Around 10,000 people who work or reside in care homes will be given repeat testing for COVID-19 as part of a new government cohort study.
The study aims to provide greater insight into the spread of coronavirus in these settings, enabling staff to react quickly to outbreaks. The research will take place in 106 care homes across England and will be carried out by a team led by University College London in partnership with the Department of Health and Social Care and NHS Data Foundry.
Consenting staff and residents will be given swab tests (polymerase chain reaction), to test whether residents are currently infected, as well as antibody tests, which indicate past infection. This will involve undergoing three rounds of blood tests and three rounds of swab testing over a period of three to four months. The subset of residents who have an antibody response at three months will then have repeat blood tests at six and 12 months to see how long the antibodies are present in the blood.
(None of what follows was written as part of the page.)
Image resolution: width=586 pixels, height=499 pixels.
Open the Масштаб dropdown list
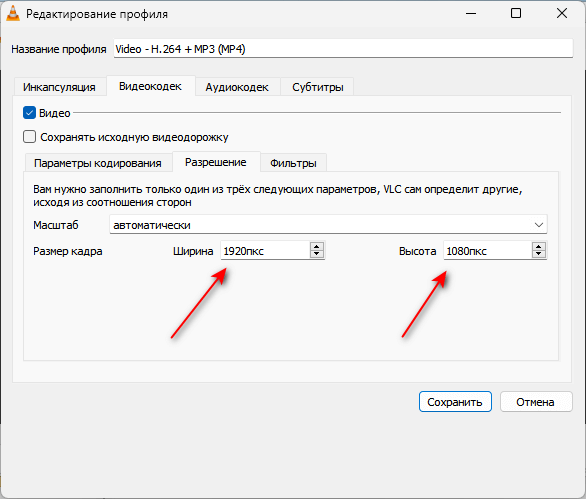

The findings will not only enable researchers to track how many people have the virus - and who - but to also understand past exposure and possible immunity among study participants, as well as how infection spreads in care homes. The study will draw on results from whole care home testing as well as data and findings from pre-existing studies to help build a more comprehensive picture of how outbreaks play out over time within the same home.
Chief investigator Dr Laura Shallcross said: “We will also collect detailed information from care homes to try and understand why some have had outbreaks and others have not. Taken together, this information will be used to inform the pandemic response in care homes and protect residents and staff from becoming infected with COVID-19 in the future.”